Трактовать процесс как хрониче­ский одонтогенный остеомиелит у детей приходится уже на 3—4-й не­деле от начала заболевания. Тече­ние всех форм хронического одон­тогенного остеомиелита челюстных костей следует рассматривать как динамическое (неустойчивое) рав­новесие в организме ребенка, когда на определенный период оказыва­ется устойчивым уровень иммунной защиты, обеспечивающий ремис­сию. Однако у детей (особенно младшей возрастной группы — от 1 года до 4 лет) это состояние под влиянием любого преморбидного фактора (переохлаждение, респира­торные инфекционные заболевания и т.д.) часто нарушается, проявля­ясь обострением воспалительного процесса.

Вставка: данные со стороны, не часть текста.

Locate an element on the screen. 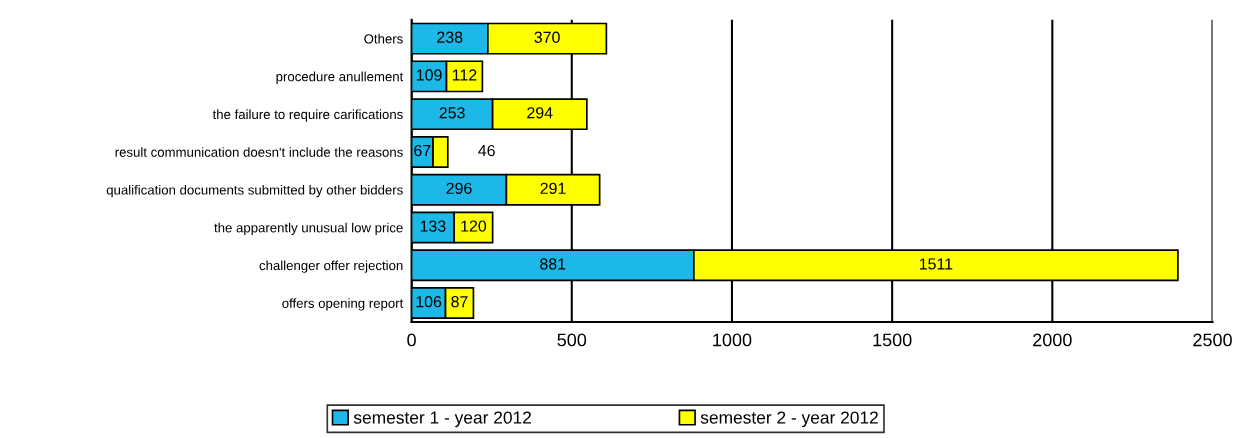 The image size is (1236, 438). y-tick-label: offers opening report is located at coordinates (343, 304).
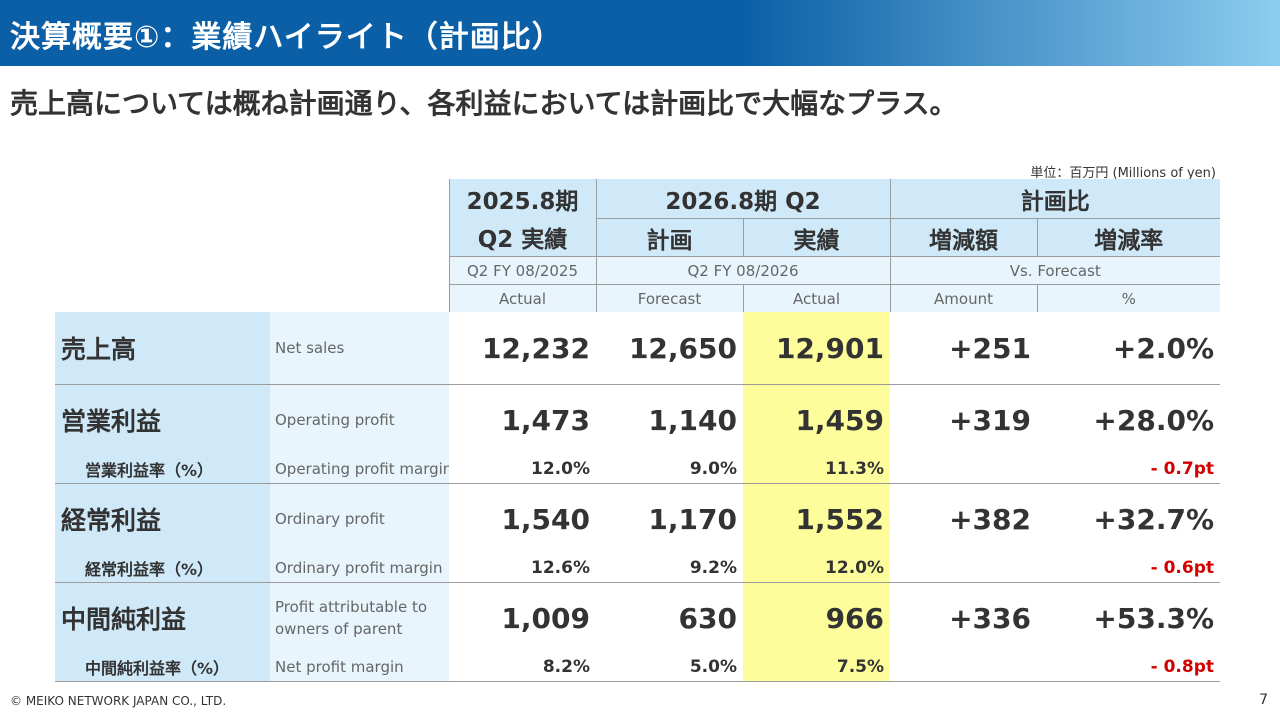  What do you see at coordinates (162, 470) in the screenshot?
I see `row-label-jp: 営業利益率（%）` at bounding box center [162, 470].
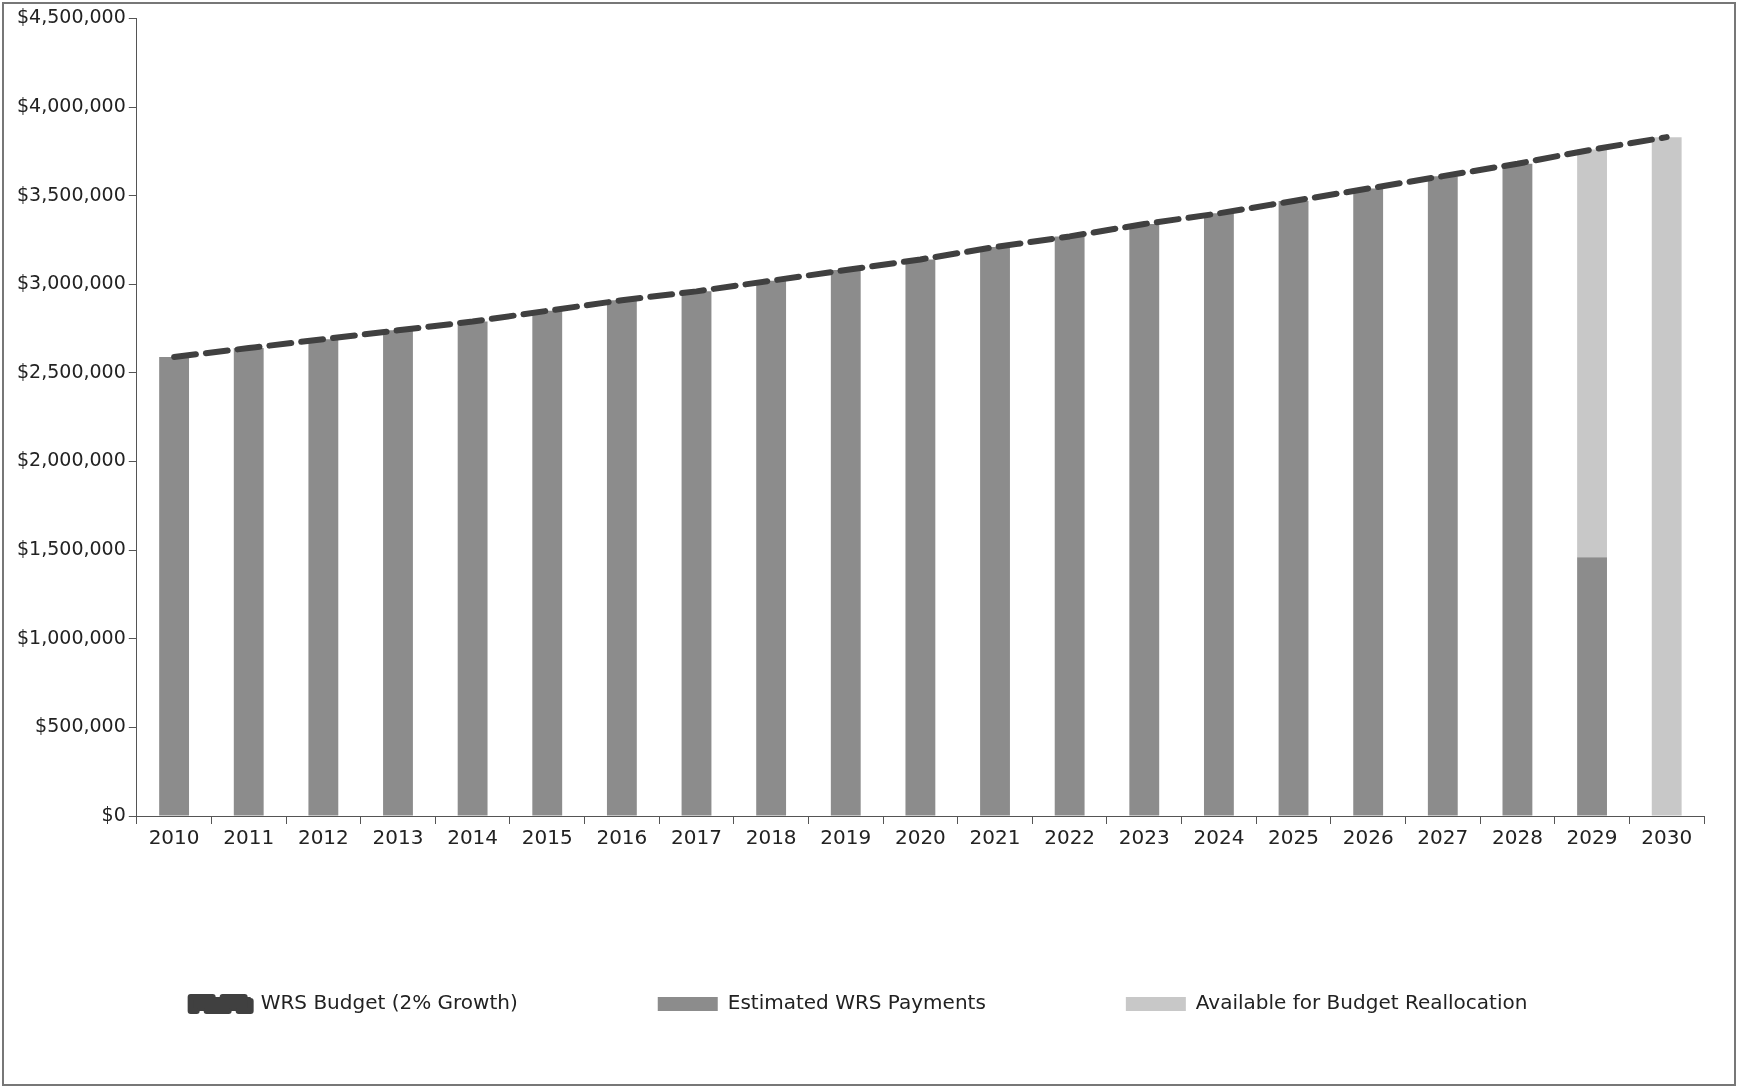  I want to click on x-tick-label: 2025, so click(1294, 838).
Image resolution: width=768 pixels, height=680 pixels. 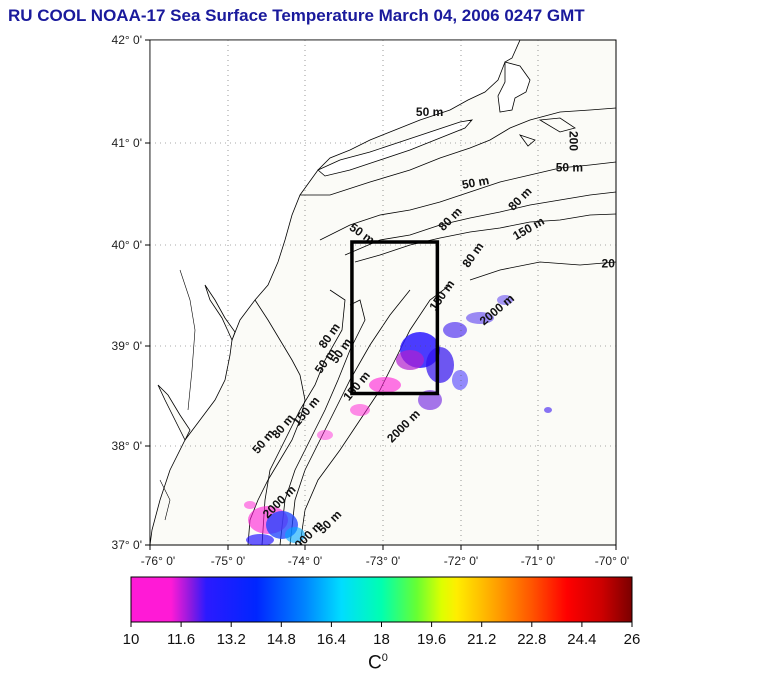 What do you see at coordinates (332, 640) in the screenshot?
I see `colorbar-tick-label: 16.4` at bounding box center [332, 640].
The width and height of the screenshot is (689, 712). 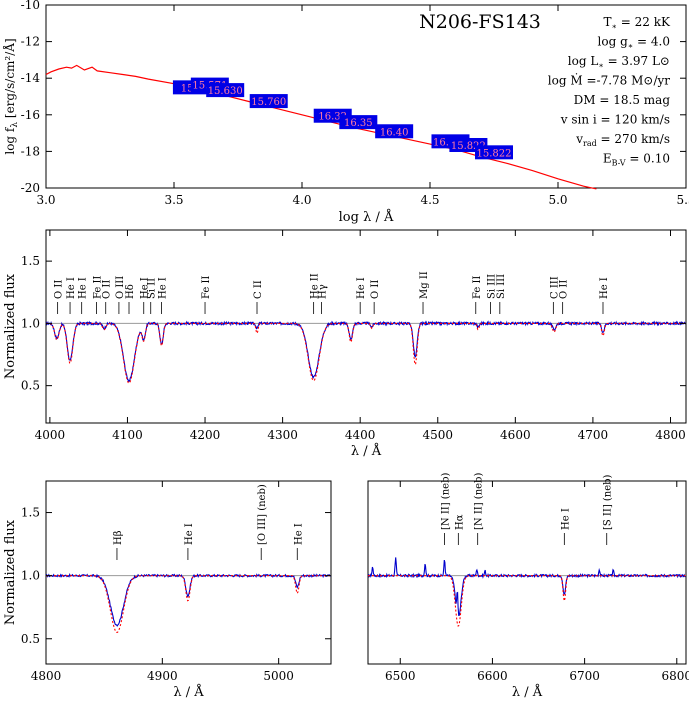 I want to click on hbeta-frame, so click(x=188, y=572).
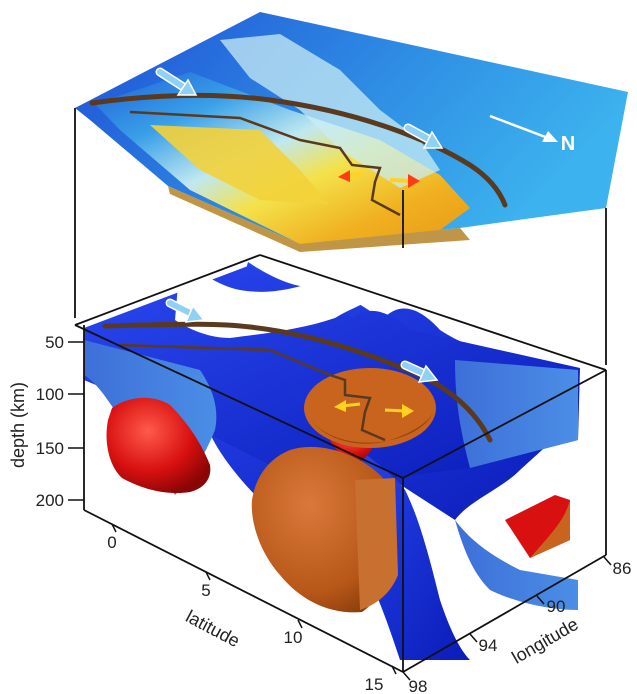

При хронических формах одон­тогенного остеомиелита образуют­ся продукты неполного распада, способствующие формированию аутоиммунных реакций, когда су-прессивная реакция иммунных структур повышается, а хелперная активность уменьшается. Колеба­ния несформированной защитной иммунной реакции детского орга­низма быстро снижаются, вызывая обострение хронического воспале­ния.

Все формы хронического остео­миелита характеризуются дли­тельным течением, перманентно возникающими обострениями и требуют длительного лечения в периоды обострения и ремиссии, что проводится в условиях дис­пансерного наблюдения (см. Дис­пансеризация детского населения у стоматолога).

Деструктивная форма хрониче­ского одонтогенного остеомиелита наблюдается у детей истощенных, ослабленных общим инфекцион­ным заболеванием — гриппом, ко­рью, скарлатиной, дифтерией, ди­зентерией и др.

В младшем детском возрасте пе­реход в хроническую стадию кли­нически начинает проявляться уже на 7—10-й день от начала заболева­ния. Деструктивная форма хрони­ческого одонтогенного остеомиели­та имеет диффузный характер и распространяется на обширные участки нижней или верхней челю­сти. Симптомы острого воспаления стихают, общее состояние ребенка несколько улучшается, температура тела снижается до субфебрильной, в очаге воспаления уменьшаются боли. Однако симптомы общей ин­токсикации организма остаются выраженными и сопутствуют всему периоду болезни. Отек и воспалите­льная инфильтрация мягких тканей постепенно уменьшаются, могут полностью исчезать. Лимфатиче­ские узлы остаются увеличенными и болезненными. На слизистой оболочке альвеолярного отростка и в области разрезов после вскрытия флегмон появляются свищи с гнойным отделяемым и выбухающими грануляциями. При зондировании свища определяются шероховатость обнаженной кости, при наличии секвестров — подвижные участки кости. Свищи иногда располагают­ся с обеих сторон альвеолярного отростка в области лунки удаленно­го зуба или снаружи. При обшир­ной деструкции нижней челюсти возможен ее патологический пере­лом. Задержка оттока экссудата мо­жет вызвать обострение воспале­ния, клиническое проявление кото­рого сходно с таковым острого одонтогенного остеомиелита. При поражении верхней челюсти свищи могут локализоваться в области альвеолярного отростка и на небе, в подглазничной области и др.